Capella Space is one such firm.

According to the company’s website, Capella’s satellites are built to deliver, “actionable Earth observation data to solve your most pressing challenges.”

Image from a promotional video from Capella Space shows a satellite monitoring the earth over North Africa.
Screen capture from from Capella Space promotional video.
A still image from a Capella Space promotional video shows a satellite monitoring the earth over North Africa.

“Our in-house designed, built, and operated SAR satellite constellation provides 24/7/365 global insights to meet your mission-critical needs,” the website advertises.

In 2018, the company began launching a group of “synthetic aperture radar” or SAR satellites designed to more effectively see through cloud cover to the earth’s surface.

The SAR satellites were funded, in part, by a Department of Defense program aimed at gaining insight into North Korean missile locations.

The Cappella 10, the tenth such satellite put into orbit, launched on March 16, 2023.

But, according to an article by TechCrunch, the Capella satellites have been falling back to the ground sooner than expected.

The earlier-than-expected “de-orbiting” is “due to the combination of increased drag due to much higher solar activity than predicted by NOAA and less than expected performance from our 3rd party propulsion system,” Capella CEO Payam Banazadeh wrote to TechCrunch.

Space sleuthing

Hummel said he teamed up with Jonathan McDowell with the Harvard Smithsonian Center for Astrophysics to identify the object.

After determining the time and location where Ramazami took his video, they compared the information with a database that tracks where and when orbiting satellites are expected to come back to earth.

The Capella 10 fit the bill for what Ramazami saw on May 5.

Hummel said the slow movement of the object captured in Ramazami’s video also fit the design of the Capella satellite.

It is “larger than a typical communications satellite, and it has a large antenna about three and a half meters across, which I would think would create some extra drag,” Hummel said.

When reached for comment, Cappella Space agreed with Hummel’s conclusion.

“This event does align with our deorbit plan for Capella-10, so it is likely,” said Sarah Preston, a marketing and communications manager at the company. “Given the size of the satellite, it is also very likely there was little debris and most of it burned up upon reentry.”

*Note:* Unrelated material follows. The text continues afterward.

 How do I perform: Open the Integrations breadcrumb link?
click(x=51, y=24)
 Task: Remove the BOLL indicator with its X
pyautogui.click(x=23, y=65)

An increasingly common sight

Hummel said images like the one captured by Ramazami will only become more common as more manmade space objects return to earth.

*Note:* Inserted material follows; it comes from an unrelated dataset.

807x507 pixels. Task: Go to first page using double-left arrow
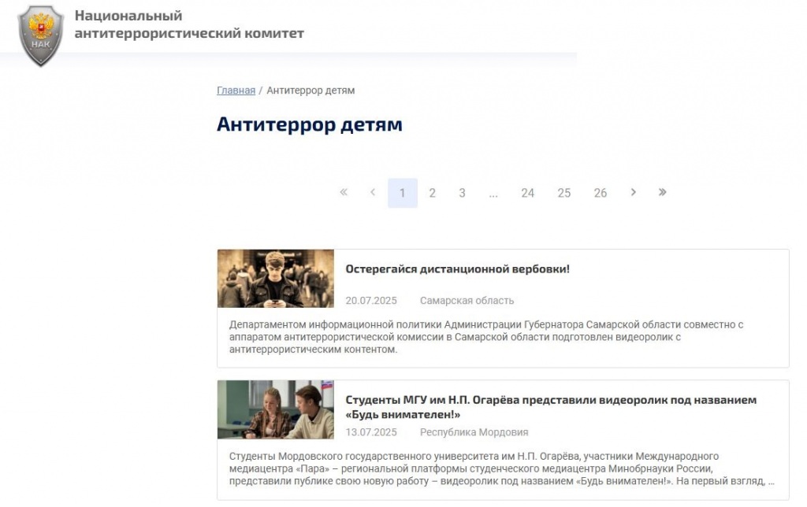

Last fall, residents of Dallas recorded the likely descent of some "space junk" back into the atmosphere, mistaking it for a meteor shower according to WFAA.

Earlier this month, debris from a failed SpaceX launch from South Texas was videotaped over the Caribbean and even disrupted air traffic in parts of Florida.

“I think probably one of my most common calls is: what is this thing in the sky?” Hummel said. “Nine times out of 10 it turns out to be a satellite or a rocket.”

And the tenth time?

“I've never seen UFOs,” he said. “I've seen some strange things in the sky, but they've always had explanations.”

When satellite operators have control of their satellites, they typically steer them to fall into the ocean to avoid dangerous debris falling on land.

But, Hummel said, the increase in man-made objects re-entering the Earth’s atmosphere raises concerns beyond falling space junk.

For one thing, burning satellites deposit “aluminum and copper and other metals in the upper atmosphere,” upon re-entry, he said. “That might be changing the composition of the upper atmosphere, including perhaps recreating holes in the ozone layer."

Since posting his video, Ramazami said he’s heard of people seeing the object as far away as Houston, making him wonder if any potential debris ended up in the Gulf of Mexico, the body of water between Mexico and the United States that the Trump administration renamed as the Gulf of America earlier this year.

“I'm just glad I saw it,” Ramazami said. “I'm a little disappointed that I looked at it through a phone when it was going on. But now I'm kind of happy that everyone's going to get to see it.”